→ **Assignment**
Below are the records; give again exactly the line with "You are a computer-use agent. The", the line with "650x658 pixels.", and each line that lies between them, and nothing besides.

Raw data START

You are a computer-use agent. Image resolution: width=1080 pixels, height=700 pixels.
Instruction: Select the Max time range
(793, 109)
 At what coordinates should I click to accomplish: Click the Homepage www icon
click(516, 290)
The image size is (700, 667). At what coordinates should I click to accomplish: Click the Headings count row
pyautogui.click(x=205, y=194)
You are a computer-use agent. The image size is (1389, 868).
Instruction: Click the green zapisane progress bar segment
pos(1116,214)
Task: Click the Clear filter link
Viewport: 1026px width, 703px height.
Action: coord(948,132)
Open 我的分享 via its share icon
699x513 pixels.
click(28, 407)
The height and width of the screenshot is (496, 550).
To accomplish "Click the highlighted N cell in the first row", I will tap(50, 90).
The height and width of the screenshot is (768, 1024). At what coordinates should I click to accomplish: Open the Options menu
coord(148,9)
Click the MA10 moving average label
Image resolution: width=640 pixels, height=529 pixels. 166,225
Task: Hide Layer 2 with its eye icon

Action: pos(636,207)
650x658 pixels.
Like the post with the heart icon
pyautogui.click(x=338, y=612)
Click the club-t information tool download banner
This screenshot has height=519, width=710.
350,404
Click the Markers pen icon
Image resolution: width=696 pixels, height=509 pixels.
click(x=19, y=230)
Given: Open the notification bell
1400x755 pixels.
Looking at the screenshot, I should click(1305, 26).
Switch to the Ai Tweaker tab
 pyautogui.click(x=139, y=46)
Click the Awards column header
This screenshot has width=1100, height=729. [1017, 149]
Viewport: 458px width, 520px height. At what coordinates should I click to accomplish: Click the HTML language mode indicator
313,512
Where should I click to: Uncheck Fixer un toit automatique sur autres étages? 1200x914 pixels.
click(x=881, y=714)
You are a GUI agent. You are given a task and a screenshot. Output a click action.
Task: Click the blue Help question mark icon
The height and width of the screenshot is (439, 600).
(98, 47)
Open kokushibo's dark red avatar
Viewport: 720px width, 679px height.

Raw data END

→ **Exercise solution**
You are a computer-use agent. The image size is (1389, 868).
Instruction: Click the green zapisane progress bar segment
pos(1116,214)
Task: Click the Clear filter link
Viewport: 1026px width, 703px height.
Action: coord(948,132)
Open 我的分享 via its share icon
699x513 pixels.
click(28, 407)
The height and width of the screenshot is (496, 550).
To accomplish "Click the highlighted N cell in the first row", I will tap(50, 90).
The height and width of the screenshot is (768, 1024). At what coordinates should I click to accomplish: Open the Options menu
coord(148,9)
Click the MA10 moving average label
Image resolution: width=640 pixels, height=529 pixels. 166,225
Task: Hide Layer 2 with its eye icon

Action: pos(636,207)
650x658 pixels.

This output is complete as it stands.